It seems to me there comes a point in some people's lives where so much is happening all at once and the need to write things down becomes evident. Memories begin to fail, reoccurrences of similar events begin taking place and the details get muddled or sometimes we just need to pause and think things through more thoroughly before moving on to the next thought in line.
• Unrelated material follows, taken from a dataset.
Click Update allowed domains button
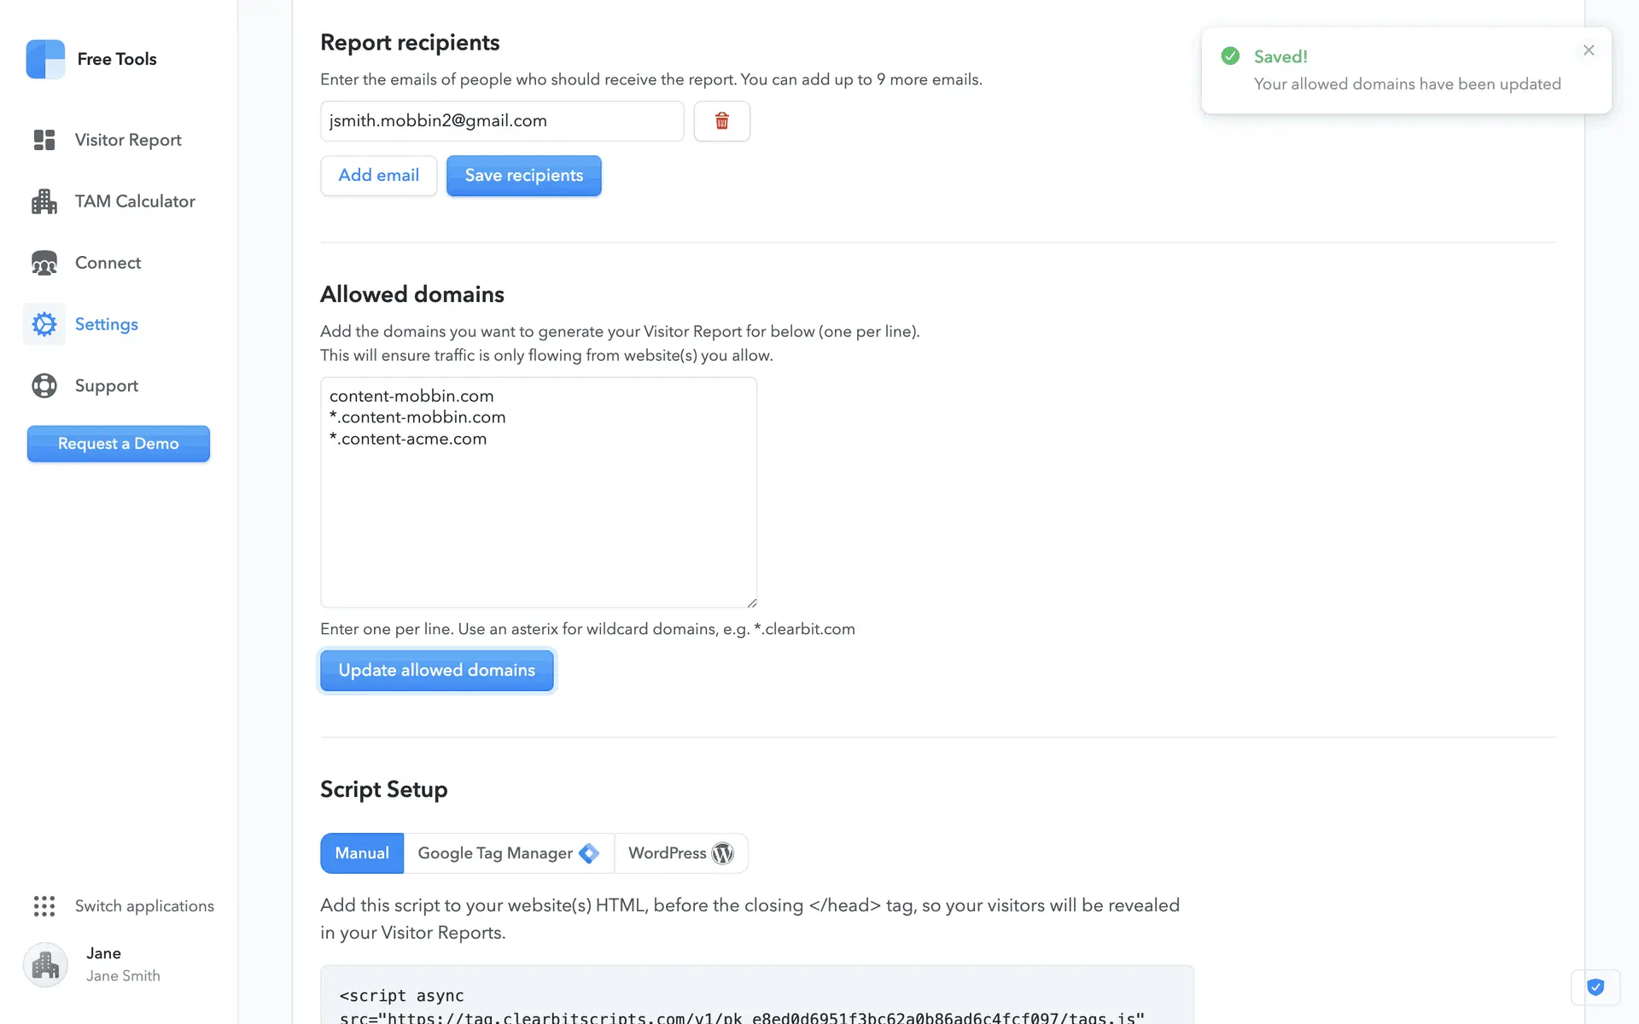Image resolution: width=1639 pixels, height=1024 pixels. click(436, 671)
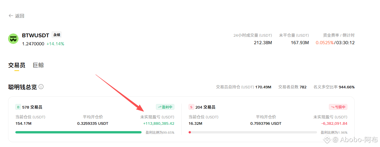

I am by nature a "list-maker"; I need the organization of lists when packing, grocery shopping or multitasking. But what's strange to me is that I have never been a "journaler". I could never be bothered to write down my thoughts, feelings or experiences for any committed length of time. I have tried many times to start a paper and pen journal, and I have umpteen mostly-empty journals of various shapes and sizes floating around my past. But several years back, whilst on a social networking site, I utilized the "journal" feature and found it most rewarding. I liked the feeling of being able to share my thoughts "out loud" if you will, but not needing to bend the ear of anyone in person. I'm sure the last few men I have had in my life would moan to you about how loathsome that became... well, never mind them. They were a bit, shall we say, distracted... shall we move on then?
See, I'm also an external processor and, in order for me to get to the bottom of an internal struggle or come to grips with a new concept, I must talk it out somehow. I need the venue for venting as it were, so I have decided to take it to the arena of the almighty blog. I realize there may be all of no-one who would want to actually read what I have to write about, but that is of no consequence to me. I choose to write and postulate, ruminate and cogitate, not for the betterment of my social circles, society or the globe, but rather for me and my processing needs. I aim to utilize this means of externalizing for the purpose of personal betterment and hopefully I will start seeing personal growth in the areas where I need to expound and extrapolate for the well hidden answer.
If you choose to join me on my journey I welcome you. My life has taken some sharp turns as of late, and I have a history full of them as well. As I work through the daily struggles to get to the surface of this cavern I am climbing out of I will bare my soul only as is prudent for my own mental and emotional health, and I invite you to ponder with me the meaning and value of all the cards dealt into your hand too.